Bioethikerin: Über Risiken künstlicher Befruchtung aufklären
Knapp drei Jahre nach Einführung des neuen Fortpflanzungsmedizingesetzes ist es nach den Worten der Wiener Bioethikerin Susanne Kummer höchste Zeit, dass Österreich Konsequenzen zieht. Dringend nötig seien "Investitionen in Langzeitstudien nach In-Vitro-Fertilisation (IVF) sowie transparente Aufklärung über Risiken der künstlichen Befruchtung und deren gesundheitsgefährdenden Aspekte", forderte die Geschäftsführerin des Instituts für Medizinische Anthropologie und Bioethik (IMABE) in einer "Kathpress" vorliegenden Stellungnahme vom Dienstag. Anlass dafür gäben Studien, die IVF mit negativen Folgen für die Gesundheit in Beziehung brachten.

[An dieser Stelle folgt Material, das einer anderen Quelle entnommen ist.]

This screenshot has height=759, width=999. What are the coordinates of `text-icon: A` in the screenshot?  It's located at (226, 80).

"Wir sehen, wie immer mehr kritische Studien erscheinen, die auf Gesundheitsrisiken der künstlichen Befruchtung für Kinder und Frauen hinweisen", warnte Kummer. Kardiologen des Berner Inselspitals berichteten im "Journal of the American College of Cardiology", dass IVF-Kinder ein signifikant höheres Risiko für Bluthochdruck schon im Jugend- und jungen Erwachsenenalter aufweisen - ein laut Studienleiter Urs Scherrer "sehr beunruhigendes" Ergebnis. Bei 17-Jährigen, die durch IVF entstanden, liegt die Häufigkeit von Bluthochdruck demnach bei über 15 Prozent. Dass die Blutgefäße von Elfjährigen nach IVF vorzeitig altern, hatten die Forscher schon zuvor nachgewiesen und dabei elterliche Vorbelastung als Ursache ausgeschlossen, trat dieses Risiko doch bei natürlich gezeugten Geschwisterkindern nicht auf.

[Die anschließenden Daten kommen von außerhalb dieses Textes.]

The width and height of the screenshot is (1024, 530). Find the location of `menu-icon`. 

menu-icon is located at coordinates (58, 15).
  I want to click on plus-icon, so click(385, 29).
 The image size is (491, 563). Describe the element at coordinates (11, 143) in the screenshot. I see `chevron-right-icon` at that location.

Als wahrscheinlichste "Schuldige" dieses Zusammenhangs gilt die Nährlösung, in der durch IVF erzeugte Embryonen in den ersten Tagen im Brutschrank kultiviert werden. Schon seit längerem vermuten Wissenschaftler, dass diese - nicht standardisierte - chemische und hormonelle Mixtur epigenetische Veränderungen hervorrufen kann. Eine Modifikation des Erbguts auf molekularer Ebene kann auf subtile Weise zu gesundheitlichen Langzeitschäden führen, wobei neben Bluthochdruck auch Spätfolgen von niedrigerem fetalen Wachstum, ein geringeres Geburtsgewicht, Asthma oder Stoffwechselerkrankungen in Diskussion sind.
Risikofaktor wie Rauchen oder Übergewicht
Die Berner Forscher schlagen im Fachbeitrag vor, IVF als kardiovaskulären Risikofaktor wie auch etwa Rauchen, Inaktivität oder Übergewicht zu sehen, und drängen darauf, dass Jugendliche zwecks optimaler Behandlung über die Art der Zeugung wie auch den Schwangerschaftsverlauf Bescheid wissen. Anders aber ihr Arbeitgeber, das Inselspital Bern: Deren Medienabteilung hatte trotz des internationalen Interesses nicht pro-aktiv über die hauseigene Studie berichtet - da die Ergebnisse "direkt einen anderen Fachbereich der Insel-Gruppe tangieren könnten", wie es in einer Stellungnahme im September hieß. Beobachtern zufolge wolle man mit der Zurückhaltung mögliche negative ökonomische Folgen für den Bereich künstliche Befruchtung - das Inselspital betreibt ein eigenes Kinderwunschzentrum - verhindern.
Der Wiener Ethikerin Kummer zufolge stimme es nachdenklich, wenn Verantwortungsträger in Reproduktionskliniken und Politik der umfassenden Aufklärung über IVF aus dem Weg gingen. "Solche Daten beunruhigen offenbar und passen nicht ins Hochglanz-Werbebild der Wunschbabykliniken. Heute warnen wir Schwangere davor, dass Alkohol das ungeborene Kind schädigen kann. Warum sprechen wir dann nicht auch offen über die gesundheitlichen Risiken einer künstlichen Befruchtung?", so die Geschäftsführerin des kirchlichen IMBABE-Instituts.